Did you know that the term Ginger Root is a misnomer? Ginger is actually a rhizome that resembles a root. Many recipes call for fresh ginger root, but to me, even though it is incorrect, it sounds more friendly than fresh ginger rhizome! Whether you call it fresh ginger or ginger root, this pungent spice gives a distinct flavor to many dishes. It is used extensively in Asian cooking; in fact, it originated in China and then spread to other Asian countries over hundreds of years.
Ginger goes especially well with fruit, so I use it in dressings for fruit salads and I also like to use it in fruit punches like this Tropical Paradise Punch which is a favorite at barbecues and picnics. This punch is also perfect to serve at your next Hawaiian Luau. If you're ambitious and have time, garnish glasses of this delicious punch with paper umbrellas and slices of fresh pineapple. Actually this picture is of my grandson, Jake drinking Tropical Ginger Paradise Punch at his Birthday Luau.
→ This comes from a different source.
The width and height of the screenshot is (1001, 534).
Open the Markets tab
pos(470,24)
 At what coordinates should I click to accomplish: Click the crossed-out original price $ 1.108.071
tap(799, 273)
Since this punch is always very popular, I would recommend doubling the recipe; it doesn't take any more time to make a double batch, and then you'll have plenty for seconds.
Tropical Ginger Paradise Punch
2 tablespoons peeled and finely chopped fresh ginger
3 cups water
1 3/4 cups sugar
4 cups water
1 1/2 cups guava juice
2 1/4 cups pineapple juice
1/2 cup lemon juice
2 tablespoons fresh mint leaves
Boil the chopped fresh ginger with the 3 cups of water for about 20 minutes; turn off the heat and let cool to room temperature. When the mixture has cooled, pour through a strainer, pressing on the ginger to get all of the ginger juice.
Mix the sugar and remaining four cups of water; bring to a boil; turn down to a simmer and cook about 10 minutes or until the sugar is thoroughly dissolved.
Mix the ginger water and the sugar syrup. You may prepare the punch to this step up to one week ahead.
When you're ready to serve the punch, pour the ginger/sugar mixture into a punchbowl half filled with ice; stir in the guava, pineapple, and lemon juices. Taste to see if it's too strong; if it is, add more ice or dilute with water. Garnish with mint leaves.